Chamfer or feather edge finish lines are contraindicated. Although similar in functionality with dioxide, the difference between E-max and Zirconia crowns is that E-max is more translucent than Zirconia. The translucency of E-max crowns allows in additional light. This creates a more lifelike crown that needs no stain. However, for a dark tooth underneath, this characteristic makes Zirconia the higher choice
IPS E-MAX Strength & Esthetics
With flexibility in terms of shades, translucency and cementation, it can adapt to a spread of clinical situations. Using high-tech CAD/CAM fabrication, anterior crowns, posterior crowns and inlays/on lays all exhibit precision quality and fit. The monolithic sort of IPS e-max CAD lithium disilicate is one among the foremost durable restorations available today.
IPS e-max CAD unites modern processing technology with a high-performance material, lithium disilicate.

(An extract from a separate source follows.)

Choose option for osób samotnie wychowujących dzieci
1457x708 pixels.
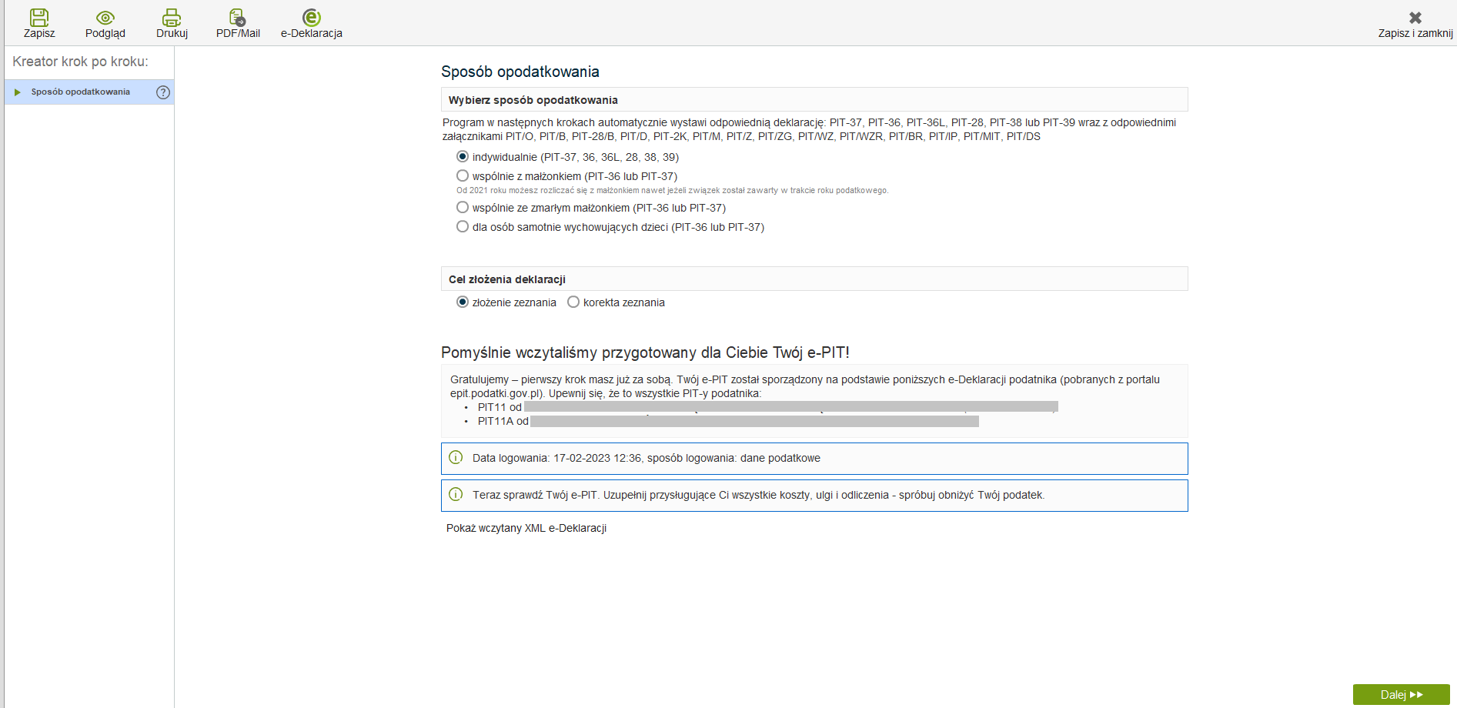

The glass-ceramic is processed during a crystalline intermediate phase. during this “soft” state, the fabric exhibits its unusual “bluish” color and strength of roughly 160 MPa. within the “blue” phase, the restorations are often manually adjusted or cut-back during a fast and efficient fashion.
IPS e-max CAD acquires its final strength of 360 MPa and therefore the desired esthetic characteristics, like tooth color, translucency and brightness, during an easy and quick crystallization process. counting on the case at hand and therefore the preoperative situation, you’ll provide your patients with impeccable aesthetics that need high mechanical stability.
Types Of Restorations
we’ll discuss the differences and make some suggestions relative to when and where the 2 sorts of restorations are best suited. Both full zirconia and lithium disilicate restorations have proven themselves in situations requiring only single-tooth restorations. it doesn’t matter if it’ll be anterior or posterior side. the thought that we cannot use an E-max crown on molars is fake . this sort of crown is thin, but when it’s cemented on the tooth and if the preparation of the tooth and thickness of the crown is proper, connection is extremely hard and with enamel it’s getting like one tissue. We cannot say an equivalent about fixation of zircon dioxide crowns, especially problems with recomentation .we occur after cementing zircon dioxide bridges, single dioxide crowns prove themselves better. Zirconia or lithium disilicate crowns are often utilized in three-unit fixed prostheses replacing one missing tooth. Some laboratories are promoting longer span units of zirconia restorations. Additionally, a comparatively large connector junction of about 4 mm in diameter is usually recommended to supply acceptable strength when connecting the abutments to the pontic areas. Multiple-unit lithium disilicate restorations aren’t advised at this point in posterior locations
. E-max and zirconia restorations can help fix:
• Discolored or stained teeths
• Crooked teeths
• Chipped or cracked teeths
• Older dental works utilizing metal
Despite manufacturers’ efforts to form zirconia significantly more translucent, the transmittance values of those materials still don’t match conventional lithium disilicate. More research is required on zirconia towards making the fabric more translucent for its potential use as esthetic monolithic restoration. Within the restrictions of the study, it are often concluded that prime translucency lithium disilicate is that the most translucent material amongst the materials studied. Further research is required on improving the microstructural features of zirconia materials so as to reinforce their translucency.